Exercise requirements: From the first line to the last, reproduce the records exactly as they appear below.

(Entries taken from a collection)
════════════════

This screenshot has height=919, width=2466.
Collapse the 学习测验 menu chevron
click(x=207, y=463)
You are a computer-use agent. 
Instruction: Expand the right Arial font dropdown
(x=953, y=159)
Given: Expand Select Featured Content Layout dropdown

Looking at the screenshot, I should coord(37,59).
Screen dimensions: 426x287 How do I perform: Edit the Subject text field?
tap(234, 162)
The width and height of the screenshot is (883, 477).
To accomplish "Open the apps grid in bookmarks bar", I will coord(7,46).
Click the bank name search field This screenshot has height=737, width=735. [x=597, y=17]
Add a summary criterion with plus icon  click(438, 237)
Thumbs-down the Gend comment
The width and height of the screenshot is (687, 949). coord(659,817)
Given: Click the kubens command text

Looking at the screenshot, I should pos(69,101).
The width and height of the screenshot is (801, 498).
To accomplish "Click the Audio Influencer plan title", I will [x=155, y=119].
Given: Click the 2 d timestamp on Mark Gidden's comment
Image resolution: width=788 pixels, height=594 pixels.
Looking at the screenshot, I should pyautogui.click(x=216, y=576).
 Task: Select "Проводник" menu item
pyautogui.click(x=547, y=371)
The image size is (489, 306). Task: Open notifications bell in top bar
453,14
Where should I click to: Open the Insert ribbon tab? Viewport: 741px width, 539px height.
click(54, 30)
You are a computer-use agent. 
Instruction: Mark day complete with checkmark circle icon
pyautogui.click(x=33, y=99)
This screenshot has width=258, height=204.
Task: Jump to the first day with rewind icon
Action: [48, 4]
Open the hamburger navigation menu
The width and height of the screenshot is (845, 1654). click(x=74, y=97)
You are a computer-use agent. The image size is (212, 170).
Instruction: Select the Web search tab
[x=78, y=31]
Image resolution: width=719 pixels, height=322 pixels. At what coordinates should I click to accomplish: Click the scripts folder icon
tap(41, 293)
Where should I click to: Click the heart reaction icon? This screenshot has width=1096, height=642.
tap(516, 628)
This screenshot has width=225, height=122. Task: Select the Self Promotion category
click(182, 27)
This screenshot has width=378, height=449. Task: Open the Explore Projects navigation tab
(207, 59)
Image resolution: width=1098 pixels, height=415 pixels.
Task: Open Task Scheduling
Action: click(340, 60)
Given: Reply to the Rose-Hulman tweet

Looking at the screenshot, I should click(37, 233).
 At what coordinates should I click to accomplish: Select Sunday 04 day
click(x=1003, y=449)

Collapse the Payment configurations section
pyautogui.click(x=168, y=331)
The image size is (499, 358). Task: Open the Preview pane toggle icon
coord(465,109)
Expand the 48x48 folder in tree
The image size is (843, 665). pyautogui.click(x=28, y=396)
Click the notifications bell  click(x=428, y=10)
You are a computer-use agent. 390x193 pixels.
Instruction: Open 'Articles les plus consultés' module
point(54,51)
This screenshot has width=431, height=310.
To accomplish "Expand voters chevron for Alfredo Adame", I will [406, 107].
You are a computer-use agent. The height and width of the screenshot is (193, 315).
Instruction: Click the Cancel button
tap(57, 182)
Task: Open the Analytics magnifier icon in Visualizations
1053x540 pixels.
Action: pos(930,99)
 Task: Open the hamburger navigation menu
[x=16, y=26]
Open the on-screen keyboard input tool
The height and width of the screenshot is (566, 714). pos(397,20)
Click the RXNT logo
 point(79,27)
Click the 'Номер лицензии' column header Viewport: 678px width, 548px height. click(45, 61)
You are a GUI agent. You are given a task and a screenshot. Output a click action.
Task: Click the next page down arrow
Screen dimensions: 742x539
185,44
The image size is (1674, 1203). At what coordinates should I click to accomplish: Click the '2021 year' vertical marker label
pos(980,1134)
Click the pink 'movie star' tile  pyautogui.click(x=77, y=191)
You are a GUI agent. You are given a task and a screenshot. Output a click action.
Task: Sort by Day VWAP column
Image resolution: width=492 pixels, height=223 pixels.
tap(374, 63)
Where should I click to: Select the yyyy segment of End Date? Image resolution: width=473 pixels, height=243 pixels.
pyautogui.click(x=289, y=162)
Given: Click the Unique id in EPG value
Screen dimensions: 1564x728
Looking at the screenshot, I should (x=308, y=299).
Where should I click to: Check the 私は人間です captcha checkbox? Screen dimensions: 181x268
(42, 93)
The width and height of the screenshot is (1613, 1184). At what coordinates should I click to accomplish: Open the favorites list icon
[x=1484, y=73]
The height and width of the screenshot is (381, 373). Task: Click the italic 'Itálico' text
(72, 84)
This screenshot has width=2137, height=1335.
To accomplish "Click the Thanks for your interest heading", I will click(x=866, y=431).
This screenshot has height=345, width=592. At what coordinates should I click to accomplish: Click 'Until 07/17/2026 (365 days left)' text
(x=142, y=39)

════════════════

Solution for this exercise:
This screenshot has height=919, width=2466.
Collapse the 学习测验 menu chevron
click(x=207, y=463)
You are a computer-use agent. 
Instruction: Expand the right Arial font dropdown
(x=953, y=159)
Given: Expand Select Featured Content Layout dropdown

Looking at the screenshot, I should coord(37,59).
Screen dimensions: 426x287 How do I perform: Edit the Subject text field?
tap(234, 162)
The width and height of the screenshot is (883, 477).
To accomplish "Open the apps grid in bookmarks bar", I will coord(7,46).
Click the bank name search field This screenshot has height=737, width=735. [x=597, y=17]
Add a summary criterion with plus icon  click(438, 237)
Thumbs-down the Gend comment
The width and height of the screenshot is (687, 949). coord(659,817)
Given: Click the kubens command text

Looking at the screenshot, I should pos(69,101).
The width and height of the screenshot is (801, 498).
To accomplish "Click the Audio Influencer plan title", I will [x=155, y=119].
Given: Click the 2 d timestamp on Mark Gidden's comment
Image resolution: width=788 pixels, height=594 pixels.
Looking at the screenshot, I should pyautogui.click(x=216, y=576).
 Task: Select "Проводник" menu item
pyautogui.click(x=547, y=371)
The image size is (489, 306). Task: Open notifications bell in top bar
453,14
Where should I click to: Open the Insert ribbon tab? Viewport: 741px width, 539px height.
click(54, 30)
You are a computer-use agent. 
Instruction: Mark day complete with checkmark circle icon
pyautogui.click(x=33, y=99)
This screenshot has width=258, height=204.
Task: Jump to the first day with rewind icon
Action: [48, 4]
Open the hamburger navigation menu
The width and height of the screenshot is (845, 1654). click(x=74, y=97)
You are a computer-use agent. The image size is (212, 170).
Instruction: Select the Web search tab
[x=78, y=31]
Image resolution: width=719 pixels, height=322 pixels. At what coordinates should I click to accomplish: Click the scripts folder icon
tap(41, 293)
Where should I click to: Click the heart reaction icon? This screenshot has width=1096, height=642.
tap(516, 628)
This screenshot has width=225, height=122. Task: Select the Self Promotion category
click(182, 27)
This screenshot has width=378, height=449. Task: Open the Explore Projects navigation tab
(207, 59)
Image resolution: width=1098 pixels, height=415 pixels.
Task: Open Task Scheduling
Action: click(340, 60)
Given: Reply to the Rose-Hulman tweet

Looking at the screenshot, I should click(37, 233).
 At what coordinates should I click to accomplish: Select Sunday 04 day
click(x=1003, y=449)

Collapse the Payment configurations section
pyautogui.click(x=168, y=331)
The image size is (499, 358). Task: Open the Preview pane toggle icon
coord(465,109)
Expand the 48x48 folder in tree
The image size is (843, 665). pyautogui.click(x=28, y=396)
Click the notifications bell  click(x=428, y=10)
You are a computer-use agent. 390x193 pixels.
Instruction: Open 'Articles les plus consultés' module
point(54,51)
This screenshot has width=431, height=310.
To accomplish "Expand voters chevron for Alfredo Adame", I will [406, 107].
You are a computer-use agent. The height and width of the screenshot is (193, 315).
Instruction: Click the Cancel button
tap(57, 182)
Task: Open the Analytics magnifier icon in Visualizations
1053x540 pixels.
Action: pos(930,99)
 Task: Open the hamburger navigation menu
[x=16, y=26]
Open the on-screen keyboard input tool
The height and width of the screenshot is (566, 714). pos(397,20)
Click the RXNT logo
 point(79,27)
Click the 'Номер лицензии' column header Viewport: 678px width, 548px height. click(45, 61)
You are a GUI agent. You are given a task and a screenshot. Output a click action.
Task: Click the next page down arrow
Screen dimensions: 742x539
185,44
The image size is (1674, 1203). At what coordinates should I click to accomplish: Click the '2021 year' vertical marker label
pos(980,1134)
Click the pink 'movie star' tile  pyautogui.click(x=77, y=191)
You are a GUI agent. You are given a task and a screenshot. Output a click action.
Task: Sort by Day VWAP column
Image resolution: width=492 pixels, height=223 pixels.
tap(374, 63)
Where should I click to: Select the yyyy segment of End Date? Image resolution: width=473 pixels, height=243 pixels.
pyautogui.click(x=289, y=162)
Given: Click the Unique id in EPG value
Screen dimensions: 1564x728
Looking at the screenshot, I should (x=308, y=299).
Where should I click to: Check the 私は人間です captcha checkbox? Screen dimensions: 181x268
(42, 93)
The width and height of the screenshot is (1613, 1184). At what coordinates should I click to accomplish: Open the favorites list icon
[x=1484, y=73]
The height and width of the screenshot is (381, 373). Task: Click the italic 'Itálico' text
(72, 84)
This screenshot has width=2137, height=1335.
To accomplish "Click the Thanks for your interest heading", I will click(x=866, y=431).
This screenshot has height=345, width=592. At what coordinates should I click to accomplish: Click 'Until 07/17/2026 (365 days left)' text
(x=142, y=39)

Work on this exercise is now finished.